Updated

Warning that the path to obesity can start during toddler-hood, pediatric experts say parents should make sure 3- and 4-year-olds get an hour of active play each day along with five fruits and vegetables.

"We think that may be a vulnerable period to start excess weight gain," said Dr. Stephen R. Daniels, professor of pediatrics and environmental health at Cincinnati Children's Hospital Medical Center.

Daniels was the lead author of a statement published Monday in the American Heart Association journal Circulation, which devoted the issue to the topic of obesity.

Toddler-hood is "also a time when dietary patterns may become more like those of adults, and also when many children develop physical activity patterns both good and bad," he wrote in an e-mail message.

Childhood obesity has become such a threat to public health that it could reverse the last half-century's gains in reducing cardiovascular disease and death, the heart association said.

Dr. Reginald Washington, a pediatric cardiologist in Denver who co-chairs the task force on obesity for the American Academy of Pediatrics, said that doctors still need to be educated about monitoring children that young for signs of obesity.

"Those of us that have been looking at this problem believe that prevention is better than treatment," Washington said. "Once you become obese it's very difficult to lose that weight and keep it off. If you are in the habit of not eating large portions, if you are in the habit of being physically active, that's going to stay with you."

Toddlers should eat five fruits and vegetables a day along with fiber-rich grains and should switch from drinking full-fat dairy to 1 percent or fat-free dairy products after age 2, according to the heart association. They should have an hour of "active play" each day and limited time not being active, the statement says.

The prevalence of overweight children and adolescents has almost quadrupled from less than 5 percent in the 1980s to about 16 percent today. An overweight child is at increased risk for problems including diabetes, high blood pressure, sleep apnea and high cholesterol.

Even so, Dr.

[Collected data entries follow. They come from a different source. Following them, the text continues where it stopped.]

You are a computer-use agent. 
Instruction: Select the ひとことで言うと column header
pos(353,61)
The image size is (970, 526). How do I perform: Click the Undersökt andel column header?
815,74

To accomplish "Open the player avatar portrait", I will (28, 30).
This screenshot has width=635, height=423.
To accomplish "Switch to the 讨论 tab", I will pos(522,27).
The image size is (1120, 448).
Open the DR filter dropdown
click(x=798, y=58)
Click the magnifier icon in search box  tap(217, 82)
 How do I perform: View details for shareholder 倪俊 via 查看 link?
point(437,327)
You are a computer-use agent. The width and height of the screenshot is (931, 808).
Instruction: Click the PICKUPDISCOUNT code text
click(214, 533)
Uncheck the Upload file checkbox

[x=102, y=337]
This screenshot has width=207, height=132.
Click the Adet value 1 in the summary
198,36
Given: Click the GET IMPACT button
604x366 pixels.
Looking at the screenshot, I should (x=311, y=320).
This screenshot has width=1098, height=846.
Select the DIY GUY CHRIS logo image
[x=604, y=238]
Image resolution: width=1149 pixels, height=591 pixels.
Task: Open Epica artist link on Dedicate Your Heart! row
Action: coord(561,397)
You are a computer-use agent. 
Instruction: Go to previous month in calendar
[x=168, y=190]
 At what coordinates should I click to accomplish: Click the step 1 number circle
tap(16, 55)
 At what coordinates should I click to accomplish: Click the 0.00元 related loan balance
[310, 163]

Priscilla Hollander, head of endocrinology at Baylor University Medical Center in Dallas, said, "I think it may be a little shocking to say we do have to do this for toddlers."

Carina Terry, 39, who lives in the Dallas suburb of Allen, has been trying to establish healthy habits among her four children, ages 2, 4, 5 and 7.

Terry, who home-schools her children, has a food pyramid posted in front of the kitchen table. "It really helped them to understand what food we need to eat and why," said Terry, whose children do not have any weight problems.

She is also making sure that they get enough exercise. "We ride our bikes to the park, have a picnic and play," she said.

"They are becoming accustomed to a variety of foods and also an active lifestyle," she said. "Those habits that develop early will live with them forever."